--- What is expected ---
Look below for the line with "The height and width of the screenshot is (537, 800)." and the line with "The width and". Copy exactly those two lines and every line between, but not the pictures.

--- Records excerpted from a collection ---
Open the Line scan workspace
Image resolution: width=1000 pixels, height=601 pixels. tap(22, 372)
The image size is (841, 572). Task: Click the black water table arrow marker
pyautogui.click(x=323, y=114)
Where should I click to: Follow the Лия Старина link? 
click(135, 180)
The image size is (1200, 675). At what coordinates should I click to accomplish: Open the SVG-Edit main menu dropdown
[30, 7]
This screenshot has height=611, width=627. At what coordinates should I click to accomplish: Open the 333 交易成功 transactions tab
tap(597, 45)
--
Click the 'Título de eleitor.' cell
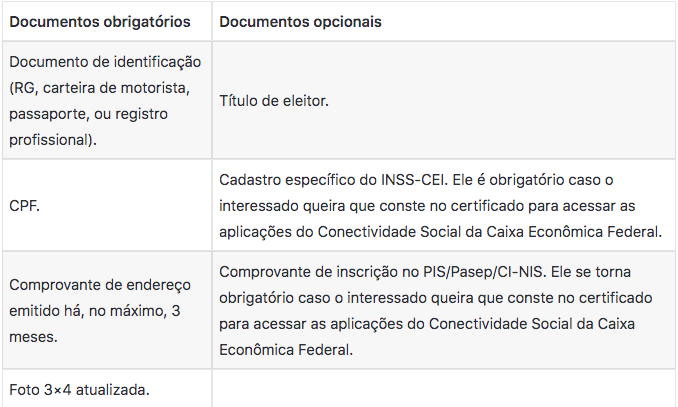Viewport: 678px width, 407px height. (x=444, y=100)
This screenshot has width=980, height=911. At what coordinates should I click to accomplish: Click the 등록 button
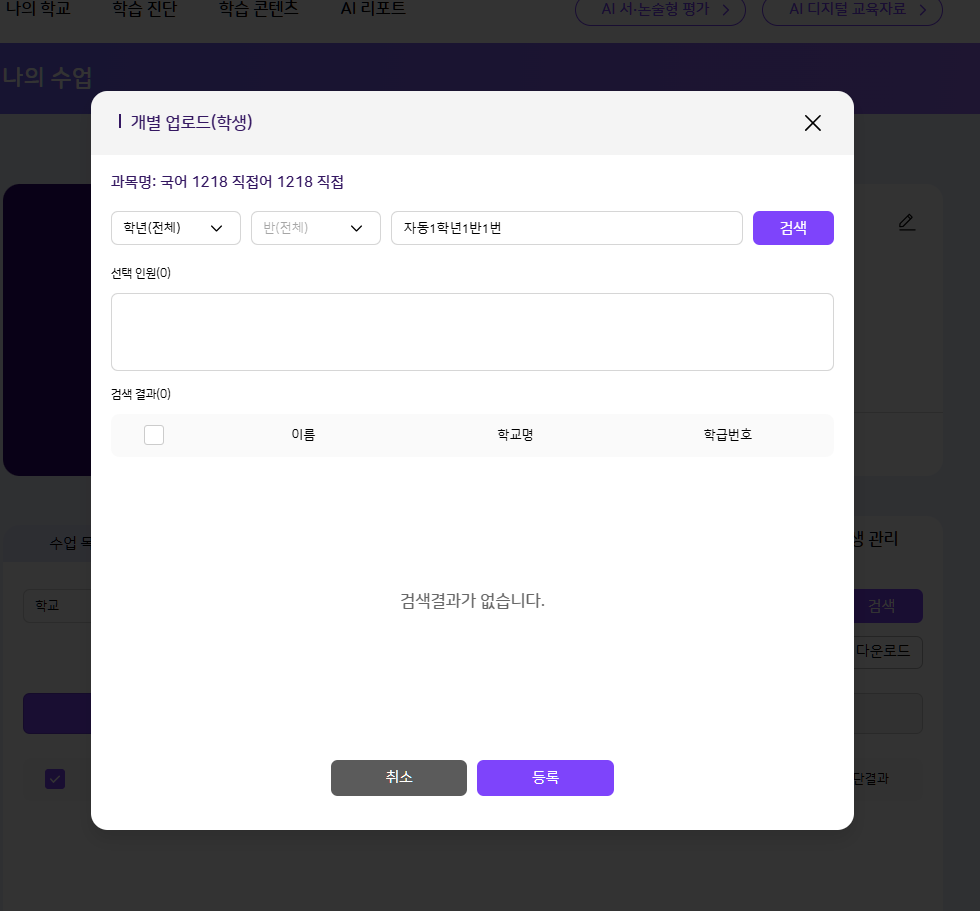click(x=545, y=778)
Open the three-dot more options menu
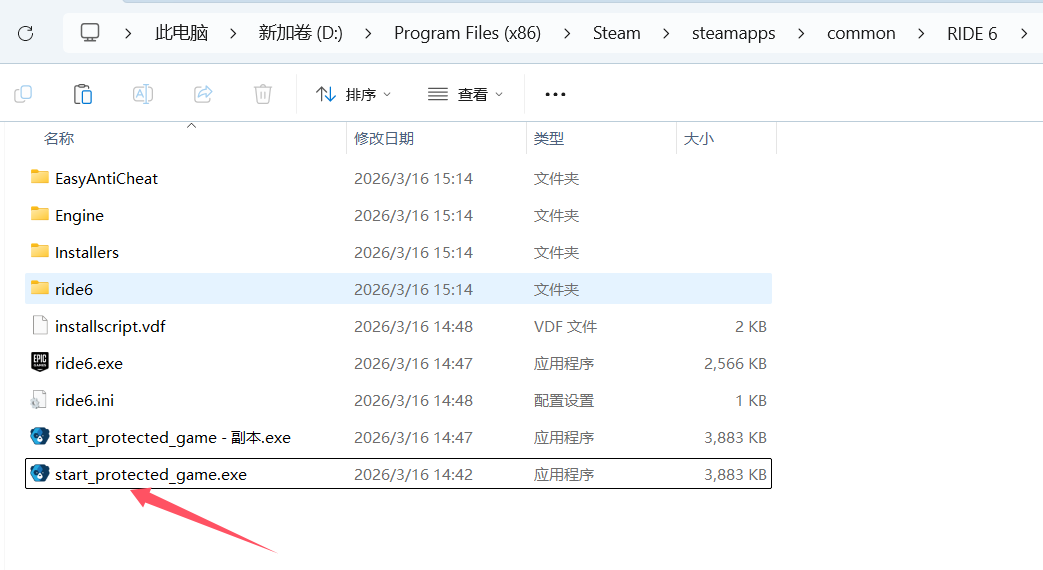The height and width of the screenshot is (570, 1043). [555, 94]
==
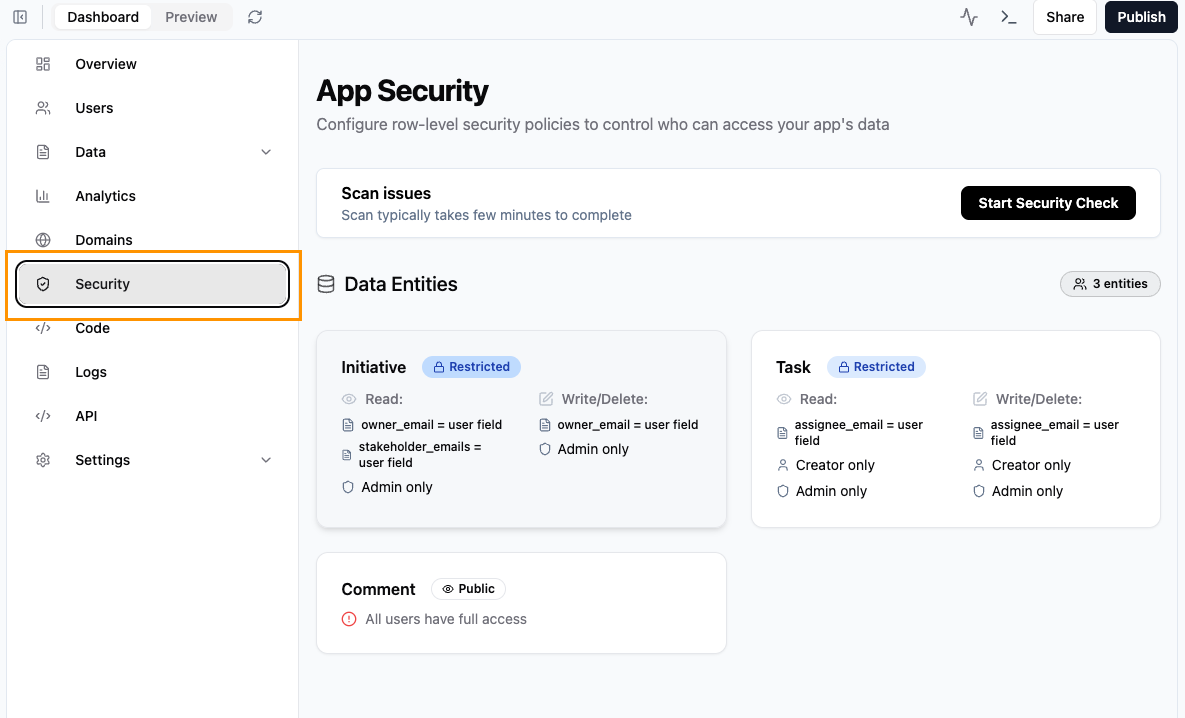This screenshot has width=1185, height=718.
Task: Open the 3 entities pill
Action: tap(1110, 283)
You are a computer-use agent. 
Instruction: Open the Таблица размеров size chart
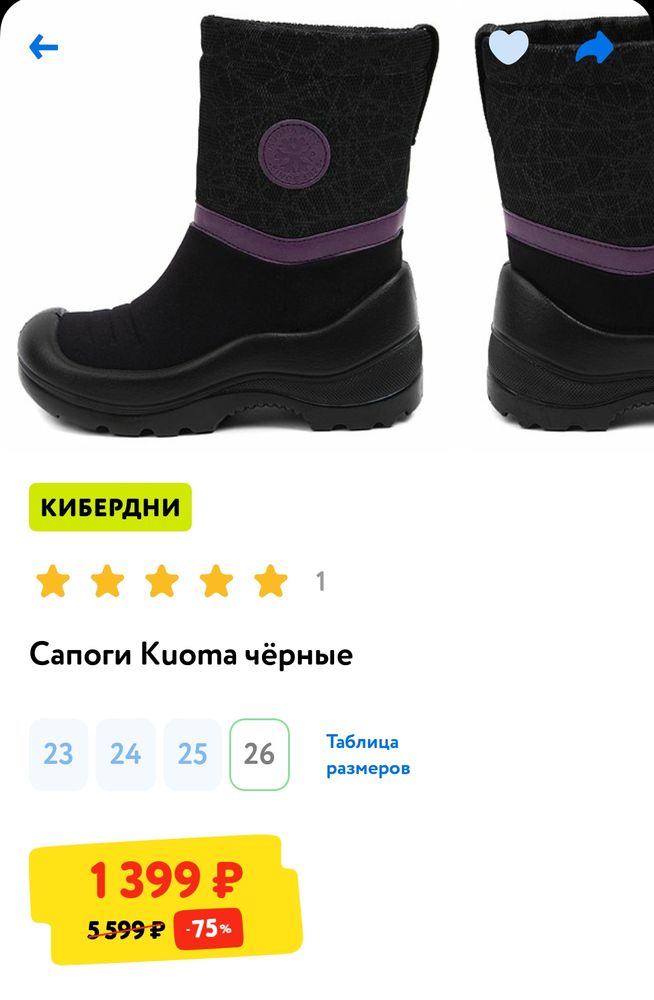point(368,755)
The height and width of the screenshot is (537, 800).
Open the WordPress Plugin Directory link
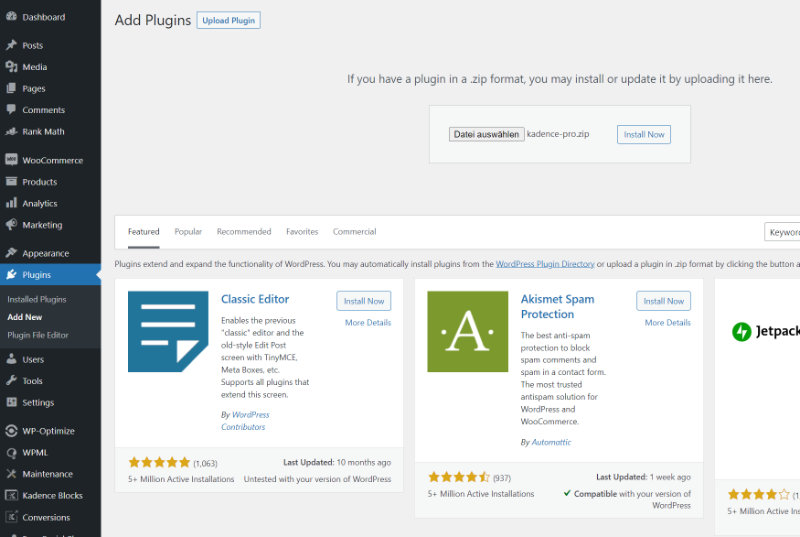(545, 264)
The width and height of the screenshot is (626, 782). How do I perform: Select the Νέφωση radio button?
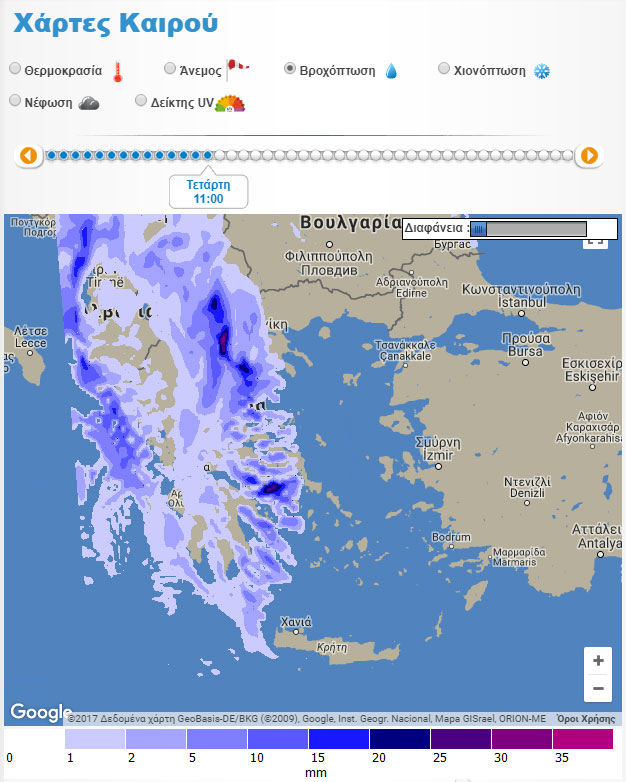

--- Answer space ---
The height and width of the screenshot is (537, 800).
Open the WordPress Plugin Directory link
(545, 264)
The width and height of the screenshot is (626, 782). How do I perform: Select the Νέφωση radio button?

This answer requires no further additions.